According to the PlatformIO documentation “PlatformIO is a cross-platform, cross-architecture, multiple framework, professional tool for embedded systems engineers and for software developers who write applications for embedded products.”

Put another way, this is a development tool that can run on most operating systems and under many different code editor packages. A few of the editors it runs under are:

• Visual Studio Code (VS Code)
• Atom
• Codeblocks
• Eclipse
• Netbeans
• Sublime Text

It can also be run on cloud-based packages like Codeanywhere and Eclipse Che.

We will be running it under Microsoft Visual Studio Code, a free development platform available for Linux, Windows and Mac OS X.

Visual Studio Code

While many people don’t associate Microsoft with free software they actually have created several free products, many of them development environments.

• Visual Studio Community is a free IDE for developing iOS, Android, Windows and web applications.
• Visual Studio Dev Essentials is a collection of tools, cloud services and software trials.

And, of course, Visual Studio Code, the free open-source code editor that can run on any operating system. This is the product that we will be running PlatformIO under.

Visual Studio Code includes IntelliSense, an advanced auto-complete and syntax highlighting system that can assist you in creating better code without errors. This allows you to catch and correct coding errors before you compile your code.

It also has a debugger, a software diagnostic tool that allows you to troubleshoot code that isn’t working the way you expect it to. This is a more advanced feature that we won’t be examining today.

One of the greatest features of Visual Studio Code, or VS Code, is that it supports extensions. These extensions allow you to add additional functionality to VS Code, enabling you to use VS Code for virtually any platform and coding language.

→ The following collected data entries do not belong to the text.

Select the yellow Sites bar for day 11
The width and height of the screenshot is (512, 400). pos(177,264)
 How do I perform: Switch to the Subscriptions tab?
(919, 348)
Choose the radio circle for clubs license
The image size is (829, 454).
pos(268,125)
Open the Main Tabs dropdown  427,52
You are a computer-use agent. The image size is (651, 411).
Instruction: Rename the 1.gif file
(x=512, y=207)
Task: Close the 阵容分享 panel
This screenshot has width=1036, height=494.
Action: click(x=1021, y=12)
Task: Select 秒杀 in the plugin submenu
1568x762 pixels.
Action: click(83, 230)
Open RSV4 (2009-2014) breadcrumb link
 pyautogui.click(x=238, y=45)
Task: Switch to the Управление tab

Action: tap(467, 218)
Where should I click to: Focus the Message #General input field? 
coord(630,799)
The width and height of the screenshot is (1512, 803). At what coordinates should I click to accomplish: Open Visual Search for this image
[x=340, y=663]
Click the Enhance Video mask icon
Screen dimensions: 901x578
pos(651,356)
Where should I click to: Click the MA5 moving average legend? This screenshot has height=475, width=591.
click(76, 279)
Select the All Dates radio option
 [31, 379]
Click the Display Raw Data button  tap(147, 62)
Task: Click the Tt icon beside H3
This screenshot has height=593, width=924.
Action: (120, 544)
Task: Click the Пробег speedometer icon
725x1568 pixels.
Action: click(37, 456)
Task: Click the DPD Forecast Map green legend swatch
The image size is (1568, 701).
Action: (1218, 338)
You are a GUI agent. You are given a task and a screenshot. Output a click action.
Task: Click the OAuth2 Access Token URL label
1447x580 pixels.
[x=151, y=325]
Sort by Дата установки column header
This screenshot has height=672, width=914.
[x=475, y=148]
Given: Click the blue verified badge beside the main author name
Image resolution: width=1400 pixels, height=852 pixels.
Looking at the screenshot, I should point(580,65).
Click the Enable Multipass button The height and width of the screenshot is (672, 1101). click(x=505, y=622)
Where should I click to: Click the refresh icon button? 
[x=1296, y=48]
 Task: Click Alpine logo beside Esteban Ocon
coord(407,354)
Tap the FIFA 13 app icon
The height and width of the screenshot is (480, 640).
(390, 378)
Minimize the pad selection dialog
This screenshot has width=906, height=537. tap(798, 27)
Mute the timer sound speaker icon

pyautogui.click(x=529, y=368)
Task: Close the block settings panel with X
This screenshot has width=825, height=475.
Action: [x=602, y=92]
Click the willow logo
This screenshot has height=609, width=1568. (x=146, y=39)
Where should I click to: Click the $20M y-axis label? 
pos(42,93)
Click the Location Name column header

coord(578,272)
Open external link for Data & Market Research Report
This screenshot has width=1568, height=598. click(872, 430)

PlatformIO is an extension to VS Code.

Installing PlatformIO with VS Code

As we will be using the PlatformIO extension for VS Code the first thing we will need to do is get Visual Studio Code installed.

Another requirement for using PlatformIO is to have Python version 3.5 or higher installed.

The installation procedure differs depending upon your operating system, but it’s pretty easy. Follow the instructions for your OS.

Linux Installation

There are two ways (at least) to install VS Code and Python on Linux.

• Use the Snap Store snap. This also requires the installation of a Python Virtual Environment.
• Install from the file downloaded from the VS Code website. In most cases, the native Python on your Linux distribution will work without updating.

I described the first installation method, using the Snap store, in the article and video I published for Building a Developers Linux Workstation. So rather than repeat myself I’ll refer you to that article if you want to use the Snap store. This method has the advantage of the VS Code updates being applied automatically when you do a system update.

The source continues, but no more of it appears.